# Records contained in a dataset

** Start **

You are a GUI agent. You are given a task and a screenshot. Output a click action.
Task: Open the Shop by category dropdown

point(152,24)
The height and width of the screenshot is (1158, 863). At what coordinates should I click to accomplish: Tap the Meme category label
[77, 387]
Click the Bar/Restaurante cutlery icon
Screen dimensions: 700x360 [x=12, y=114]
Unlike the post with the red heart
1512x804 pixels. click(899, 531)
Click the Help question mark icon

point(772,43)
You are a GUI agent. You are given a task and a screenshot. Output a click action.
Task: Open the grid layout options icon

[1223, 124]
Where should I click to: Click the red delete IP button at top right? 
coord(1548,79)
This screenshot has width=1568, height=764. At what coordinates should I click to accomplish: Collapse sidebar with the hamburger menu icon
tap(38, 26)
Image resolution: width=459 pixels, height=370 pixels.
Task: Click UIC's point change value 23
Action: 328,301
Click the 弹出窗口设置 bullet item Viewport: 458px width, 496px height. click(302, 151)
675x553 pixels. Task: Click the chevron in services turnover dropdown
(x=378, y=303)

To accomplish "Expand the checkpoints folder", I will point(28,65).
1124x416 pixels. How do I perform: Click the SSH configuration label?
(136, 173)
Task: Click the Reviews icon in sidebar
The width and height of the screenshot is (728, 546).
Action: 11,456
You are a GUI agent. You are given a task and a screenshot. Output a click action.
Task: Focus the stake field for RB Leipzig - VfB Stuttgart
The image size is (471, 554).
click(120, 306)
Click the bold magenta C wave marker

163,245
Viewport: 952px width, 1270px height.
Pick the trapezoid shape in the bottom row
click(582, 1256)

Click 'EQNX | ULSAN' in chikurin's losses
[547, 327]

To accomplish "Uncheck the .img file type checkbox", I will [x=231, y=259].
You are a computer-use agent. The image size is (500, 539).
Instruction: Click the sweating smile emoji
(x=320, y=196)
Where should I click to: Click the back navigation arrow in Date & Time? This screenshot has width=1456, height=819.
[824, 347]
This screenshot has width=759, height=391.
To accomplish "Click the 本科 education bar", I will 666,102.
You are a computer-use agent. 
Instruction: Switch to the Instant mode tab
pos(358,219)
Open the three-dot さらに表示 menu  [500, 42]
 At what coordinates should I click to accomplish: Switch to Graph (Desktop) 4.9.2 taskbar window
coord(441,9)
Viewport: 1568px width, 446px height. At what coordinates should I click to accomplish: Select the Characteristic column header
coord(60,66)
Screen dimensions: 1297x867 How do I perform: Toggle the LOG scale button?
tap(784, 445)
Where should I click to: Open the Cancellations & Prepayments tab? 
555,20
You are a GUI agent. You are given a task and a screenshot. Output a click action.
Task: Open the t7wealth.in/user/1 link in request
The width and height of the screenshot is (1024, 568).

** End **

Reproduce all of the lines above verbatim, with no changes of any kind.

You are a GUI agent. You are given a task and a screenshot. Output a click action.
Task: Open the Shop by category dropdown

point(152,24)
The height and width of the screenshot is (1158, 863). At what coordinates should I click to accomplish: Tap the Meme category label
[77, 387]
Click the Bar/Restaurante cutlery icon
Screen dimensions: 700x360 [x=12, y=114]
Unlike the post with the red heart
1512x804 pixels. click(899, 531)
Click the Help question mark icon

point(772,43)
You are a GUI agent. You are given a task and a screenshot. Output a click action.
Task: Open the grid layout options icon

[1223, 124]
Where should I click to: Click the red delete IP button at top right? 
coord(1548,79)
This screenshot has width=1568, height=764. At what coordinates should I click to accomplish: Collapse sidebar with the hamburger menu icon
tap(38, 26)
Image resolution: width=459 pixels, height=370 pixels.
Task: Click UIC's point change value 23
Action: 328,301
Click the 弹出窗口设置 bullet item Viewport: 458px width, 496px height. click(302, 151)
675x553 pixels. Task: Click the chevron in services turnover dropdown
(x=378, y=303)

To accomplish "Expand the checkpoints folder", I will point(28,65).
1124x416 pixels. How do I perform: Click the SSH configuration label?
(136, 173)
Task: Click the Reviews icon in sidebar
The width and height of the screenshot is (728, 546).
Action: 11,456
You are a GUI agent. You are given a task and a screenshot. Output a click action.
Task: Focus the stake field for RB Leipzig - VfB Stuttgart
The image size is (471, 554).
click(120, 306)
Click the bold magenta C wave marker

163,245
Viewport: 952px width, 1270px height.
Pick the trapezoid shape in the bottom row
click(582, 1256)

Click 'EQNX | ULSAN' in chikurin's losses
[547, 327]

To accomplish "Uncheck the .img file type checkbox", I will [x=231, y=259].
You are a computer-use agent. The image size is (500, 539).
Instruction: Click the sweating smile emoji
(x=320, y=196)
Where should I click to: Click the back navigation arrow in Date & Time? This screenshot has width=1456, height=819.
[824, 347]
This screenshot has width=759, height=391.
To accomplish "Click the 本科 education bar", I will 666,102.
You are a computer-use agent. 
Instruction: Switch to the Instant mode tab
pos(358,219)
Open the three-dot さらに表示 menu  [500, 42]
 At what coordinates should I click to accomplish: Switch to Graph (Desktop) 4.9.2 taskbar window
coord(441,9)
Viewport: 1568px width, 446px height. At what coordinates should I click to accomplish: Select the Characteristic column header
coord(60,66)
Screen dimensions: 1297x867 How do I perform: Toggle the LOG scale button?
tap(784, 445)
Where should I click to: Open the Cancellations & Prepayments tab? 
555,20
You are a GUI agent. You are given a task and a screenshot. Output a click action.
Task: Open the t7wealth.in/user/1 link in request
The width and height of the screenshot is (1024, 568).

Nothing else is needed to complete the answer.